Stucco-work began as a wall coating system, probably to rejuvenate the soot-covered walls (blackened due to oil lamp lighting and indoor fires’). It provided a smooth surface over a variety of wall surfaces such as adobe, reeds, brick and stone. Examples of stucco-work occur in the Aztec architecture of Mexico, Egypt, Sumerian buildings and Greek buildings. Romans erected masonry structures, often with recovered materials from ruins of earlier age buildings. These walls were of random pattern, and required plaster as well as textural renderings. For faster finishing of vast buildings, stucco was ideal system for interior and exterior work. With little craftsmanship it provided ‘sculpted and decorative’ artefacts for middle class to replace marble and other stones.
Stucco work reached new heights during Baroque period. Renaissance period provided smoother stucco surfaces in buildings to contrast the rusticated stone’s corners of openings. Post Renaissance period saw festoons and medallions of stucco on exterior walls. During Gothic period stucco work applied to wood a lath lattice was used for creating intricate ceiling patterns.

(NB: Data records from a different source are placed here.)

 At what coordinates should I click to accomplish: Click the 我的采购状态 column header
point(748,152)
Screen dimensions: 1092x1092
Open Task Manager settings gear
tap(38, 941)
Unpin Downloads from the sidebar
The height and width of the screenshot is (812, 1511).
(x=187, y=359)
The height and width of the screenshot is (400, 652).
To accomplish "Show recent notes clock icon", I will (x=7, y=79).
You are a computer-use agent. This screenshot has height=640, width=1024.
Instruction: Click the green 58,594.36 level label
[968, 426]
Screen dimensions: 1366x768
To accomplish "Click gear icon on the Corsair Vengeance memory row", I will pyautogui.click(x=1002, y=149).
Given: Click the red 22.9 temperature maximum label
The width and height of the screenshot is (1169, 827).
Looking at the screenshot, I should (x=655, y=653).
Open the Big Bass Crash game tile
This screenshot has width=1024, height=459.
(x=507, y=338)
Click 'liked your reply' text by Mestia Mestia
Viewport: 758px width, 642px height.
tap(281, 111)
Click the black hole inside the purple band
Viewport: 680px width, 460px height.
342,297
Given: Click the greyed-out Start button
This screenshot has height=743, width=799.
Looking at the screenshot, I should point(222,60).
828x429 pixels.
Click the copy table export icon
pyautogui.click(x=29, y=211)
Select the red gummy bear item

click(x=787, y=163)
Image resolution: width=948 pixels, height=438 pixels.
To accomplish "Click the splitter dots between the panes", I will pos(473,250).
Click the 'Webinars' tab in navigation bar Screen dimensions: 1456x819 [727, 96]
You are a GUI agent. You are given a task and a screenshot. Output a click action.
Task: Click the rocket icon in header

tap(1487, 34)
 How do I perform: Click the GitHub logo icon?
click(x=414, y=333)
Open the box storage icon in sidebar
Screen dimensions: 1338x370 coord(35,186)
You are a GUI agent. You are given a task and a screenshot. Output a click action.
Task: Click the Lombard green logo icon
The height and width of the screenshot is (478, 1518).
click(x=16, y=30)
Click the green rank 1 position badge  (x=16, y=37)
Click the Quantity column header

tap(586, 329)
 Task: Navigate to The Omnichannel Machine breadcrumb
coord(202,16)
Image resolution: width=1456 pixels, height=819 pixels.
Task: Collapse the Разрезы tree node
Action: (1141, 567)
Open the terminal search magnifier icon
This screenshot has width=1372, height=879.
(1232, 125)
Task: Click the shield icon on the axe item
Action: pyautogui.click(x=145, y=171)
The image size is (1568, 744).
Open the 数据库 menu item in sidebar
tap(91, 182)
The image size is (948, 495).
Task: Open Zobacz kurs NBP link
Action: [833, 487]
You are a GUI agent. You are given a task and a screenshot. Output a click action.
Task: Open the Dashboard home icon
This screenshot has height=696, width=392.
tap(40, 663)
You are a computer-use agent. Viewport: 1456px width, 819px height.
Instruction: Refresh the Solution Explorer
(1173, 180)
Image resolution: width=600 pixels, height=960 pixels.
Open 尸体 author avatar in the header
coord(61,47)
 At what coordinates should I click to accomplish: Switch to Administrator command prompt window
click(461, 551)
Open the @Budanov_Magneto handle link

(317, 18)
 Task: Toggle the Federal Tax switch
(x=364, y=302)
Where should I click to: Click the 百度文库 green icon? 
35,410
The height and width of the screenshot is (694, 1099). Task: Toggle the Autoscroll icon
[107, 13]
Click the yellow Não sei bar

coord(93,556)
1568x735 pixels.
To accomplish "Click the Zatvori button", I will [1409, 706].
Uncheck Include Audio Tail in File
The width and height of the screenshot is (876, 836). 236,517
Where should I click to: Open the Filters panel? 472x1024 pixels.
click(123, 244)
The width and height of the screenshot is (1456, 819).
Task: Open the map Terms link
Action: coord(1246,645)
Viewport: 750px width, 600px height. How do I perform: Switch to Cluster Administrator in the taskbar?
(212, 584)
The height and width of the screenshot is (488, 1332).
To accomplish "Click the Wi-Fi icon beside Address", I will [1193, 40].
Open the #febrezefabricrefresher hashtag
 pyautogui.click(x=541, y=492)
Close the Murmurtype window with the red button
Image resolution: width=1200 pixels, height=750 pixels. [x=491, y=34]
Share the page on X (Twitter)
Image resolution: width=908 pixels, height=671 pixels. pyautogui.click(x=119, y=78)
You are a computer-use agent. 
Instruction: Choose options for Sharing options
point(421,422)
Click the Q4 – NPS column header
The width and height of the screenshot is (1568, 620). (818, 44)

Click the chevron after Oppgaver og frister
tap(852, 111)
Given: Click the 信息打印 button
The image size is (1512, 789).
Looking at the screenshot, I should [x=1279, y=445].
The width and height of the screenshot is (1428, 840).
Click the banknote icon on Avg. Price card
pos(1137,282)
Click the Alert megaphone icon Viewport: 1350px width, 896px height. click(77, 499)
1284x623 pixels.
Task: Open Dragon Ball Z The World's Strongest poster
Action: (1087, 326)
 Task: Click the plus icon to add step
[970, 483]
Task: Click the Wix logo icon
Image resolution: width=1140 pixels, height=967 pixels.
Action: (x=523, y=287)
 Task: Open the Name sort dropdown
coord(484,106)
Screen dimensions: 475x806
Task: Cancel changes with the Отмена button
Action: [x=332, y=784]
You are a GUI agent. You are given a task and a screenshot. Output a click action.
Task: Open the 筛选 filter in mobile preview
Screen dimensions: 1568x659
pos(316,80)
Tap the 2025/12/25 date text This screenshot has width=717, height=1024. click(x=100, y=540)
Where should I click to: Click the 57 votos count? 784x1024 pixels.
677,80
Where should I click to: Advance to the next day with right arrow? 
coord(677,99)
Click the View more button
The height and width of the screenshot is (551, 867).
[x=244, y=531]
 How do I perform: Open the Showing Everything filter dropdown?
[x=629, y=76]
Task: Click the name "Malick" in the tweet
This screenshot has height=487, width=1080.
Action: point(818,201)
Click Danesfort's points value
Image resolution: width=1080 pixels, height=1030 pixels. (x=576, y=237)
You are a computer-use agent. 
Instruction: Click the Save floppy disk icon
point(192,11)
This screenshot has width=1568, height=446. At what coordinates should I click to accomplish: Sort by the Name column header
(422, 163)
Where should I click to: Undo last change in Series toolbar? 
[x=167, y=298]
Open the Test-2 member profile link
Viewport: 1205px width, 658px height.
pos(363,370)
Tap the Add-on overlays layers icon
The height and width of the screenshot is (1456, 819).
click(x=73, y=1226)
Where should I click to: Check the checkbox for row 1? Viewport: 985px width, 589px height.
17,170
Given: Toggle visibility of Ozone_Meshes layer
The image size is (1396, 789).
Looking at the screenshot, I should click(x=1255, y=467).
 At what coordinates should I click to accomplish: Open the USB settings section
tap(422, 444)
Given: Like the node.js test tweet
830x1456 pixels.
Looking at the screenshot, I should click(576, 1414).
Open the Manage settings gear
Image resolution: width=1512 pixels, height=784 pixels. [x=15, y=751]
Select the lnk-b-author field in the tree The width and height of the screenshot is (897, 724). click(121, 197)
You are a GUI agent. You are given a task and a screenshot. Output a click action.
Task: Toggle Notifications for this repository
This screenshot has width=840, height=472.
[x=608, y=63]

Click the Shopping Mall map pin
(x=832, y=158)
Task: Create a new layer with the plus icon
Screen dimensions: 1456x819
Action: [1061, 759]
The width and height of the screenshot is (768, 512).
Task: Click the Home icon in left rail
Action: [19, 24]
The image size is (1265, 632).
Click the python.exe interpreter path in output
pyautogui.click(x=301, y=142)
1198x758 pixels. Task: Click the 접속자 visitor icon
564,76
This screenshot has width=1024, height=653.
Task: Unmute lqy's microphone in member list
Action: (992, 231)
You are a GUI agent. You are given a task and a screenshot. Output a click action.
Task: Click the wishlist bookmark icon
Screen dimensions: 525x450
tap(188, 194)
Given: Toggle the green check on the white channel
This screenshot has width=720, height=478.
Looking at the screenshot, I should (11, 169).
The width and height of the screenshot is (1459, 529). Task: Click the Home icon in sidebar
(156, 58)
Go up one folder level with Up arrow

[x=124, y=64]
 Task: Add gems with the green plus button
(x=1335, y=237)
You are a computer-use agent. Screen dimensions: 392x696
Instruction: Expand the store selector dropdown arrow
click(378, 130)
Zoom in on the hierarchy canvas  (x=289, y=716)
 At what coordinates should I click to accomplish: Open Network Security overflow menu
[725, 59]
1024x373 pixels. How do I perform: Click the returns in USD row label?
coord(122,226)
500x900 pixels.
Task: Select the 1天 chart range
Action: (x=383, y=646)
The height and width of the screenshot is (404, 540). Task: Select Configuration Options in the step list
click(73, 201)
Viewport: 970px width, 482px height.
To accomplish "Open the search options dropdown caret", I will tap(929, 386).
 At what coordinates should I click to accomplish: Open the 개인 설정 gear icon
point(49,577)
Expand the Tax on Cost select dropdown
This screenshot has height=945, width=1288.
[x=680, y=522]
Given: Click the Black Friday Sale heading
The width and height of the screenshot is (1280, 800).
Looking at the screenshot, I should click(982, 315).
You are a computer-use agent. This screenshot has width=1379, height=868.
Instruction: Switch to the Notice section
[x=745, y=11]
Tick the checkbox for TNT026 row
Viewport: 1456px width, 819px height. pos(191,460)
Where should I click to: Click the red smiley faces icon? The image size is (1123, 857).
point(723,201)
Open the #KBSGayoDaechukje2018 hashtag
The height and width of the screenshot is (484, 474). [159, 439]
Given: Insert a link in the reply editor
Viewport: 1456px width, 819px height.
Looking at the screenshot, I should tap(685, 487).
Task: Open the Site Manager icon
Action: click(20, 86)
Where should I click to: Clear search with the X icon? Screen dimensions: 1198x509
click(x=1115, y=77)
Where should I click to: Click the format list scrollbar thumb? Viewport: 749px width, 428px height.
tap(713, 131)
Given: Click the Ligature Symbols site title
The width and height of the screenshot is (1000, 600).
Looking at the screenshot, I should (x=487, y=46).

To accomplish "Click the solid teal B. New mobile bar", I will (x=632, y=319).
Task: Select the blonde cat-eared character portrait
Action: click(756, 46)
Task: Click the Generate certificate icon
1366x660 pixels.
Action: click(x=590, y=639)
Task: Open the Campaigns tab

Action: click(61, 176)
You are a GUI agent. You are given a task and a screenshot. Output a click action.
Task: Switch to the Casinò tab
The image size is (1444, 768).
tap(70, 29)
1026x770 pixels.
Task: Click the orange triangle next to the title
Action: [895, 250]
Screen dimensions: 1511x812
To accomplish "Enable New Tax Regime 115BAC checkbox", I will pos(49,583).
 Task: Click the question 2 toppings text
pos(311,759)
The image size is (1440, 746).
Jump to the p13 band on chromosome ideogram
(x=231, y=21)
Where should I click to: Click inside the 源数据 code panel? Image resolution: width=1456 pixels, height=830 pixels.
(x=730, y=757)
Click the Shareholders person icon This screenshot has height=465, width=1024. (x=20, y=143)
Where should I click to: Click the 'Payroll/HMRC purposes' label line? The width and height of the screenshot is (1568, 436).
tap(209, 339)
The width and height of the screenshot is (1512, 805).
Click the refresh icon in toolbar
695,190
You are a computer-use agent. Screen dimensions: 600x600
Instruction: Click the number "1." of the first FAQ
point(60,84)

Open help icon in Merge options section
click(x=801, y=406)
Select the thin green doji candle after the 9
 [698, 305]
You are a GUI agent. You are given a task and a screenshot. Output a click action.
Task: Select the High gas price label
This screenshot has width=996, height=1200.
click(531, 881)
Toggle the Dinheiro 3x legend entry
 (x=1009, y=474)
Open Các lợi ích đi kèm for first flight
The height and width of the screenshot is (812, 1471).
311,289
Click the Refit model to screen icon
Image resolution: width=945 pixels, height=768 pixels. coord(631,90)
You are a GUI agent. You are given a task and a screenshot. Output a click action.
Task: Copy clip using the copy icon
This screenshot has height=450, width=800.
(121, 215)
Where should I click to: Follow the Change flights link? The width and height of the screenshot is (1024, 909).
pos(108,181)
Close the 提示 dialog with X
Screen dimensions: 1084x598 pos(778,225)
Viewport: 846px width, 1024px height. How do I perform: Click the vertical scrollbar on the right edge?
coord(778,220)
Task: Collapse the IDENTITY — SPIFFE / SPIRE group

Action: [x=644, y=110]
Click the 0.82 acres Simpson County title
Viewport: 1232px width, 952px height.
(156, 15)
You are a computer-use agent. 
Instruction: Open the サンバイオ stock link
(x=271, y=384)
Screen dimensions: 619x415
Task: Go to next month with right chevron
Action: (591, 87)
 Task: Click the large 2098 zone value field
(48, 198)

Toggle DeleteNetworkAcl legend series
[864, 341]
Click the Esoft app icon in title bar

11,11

Walls had cornices, freezes and panels over wood base. It was also realized that a plain wood wall was darker in colour and was susceptible to fire on the other hand stucco or gypsum-covered walls could be painted by water-based coatings (lime-wash, calcimine, distemper, etc.) and, these were fire resistant.
The basic ingredient for stucco work has been Lime, with addition of Gypsum and marble dust. Other reinforcing additives were hair, fibres, stone chips, etc. Gypsum was costly material, yet it was used with marble dust for imitation marble finishes called Scagliola. Since industrial revolution Portland Cement is being added, and in last 50 years polymeric binders are included.
Stucco and Plaster work have overlapping interpretations. Plaster is comparatively planer work, created from Gypsum, Lime or Portland Cement and applied for surface levelling and waterproofing. Stucco can have the same materials but applied for creating designs, patterns and statuettes, on internal and external surfaces. The base surface could be structural elements like slabs, walls, and framed or latticed work. Stucco were once created from slow setting lime or gypsum but nowadays could have chemical and polymer binders. High bodied paint formulations applied with texturing tools are also used.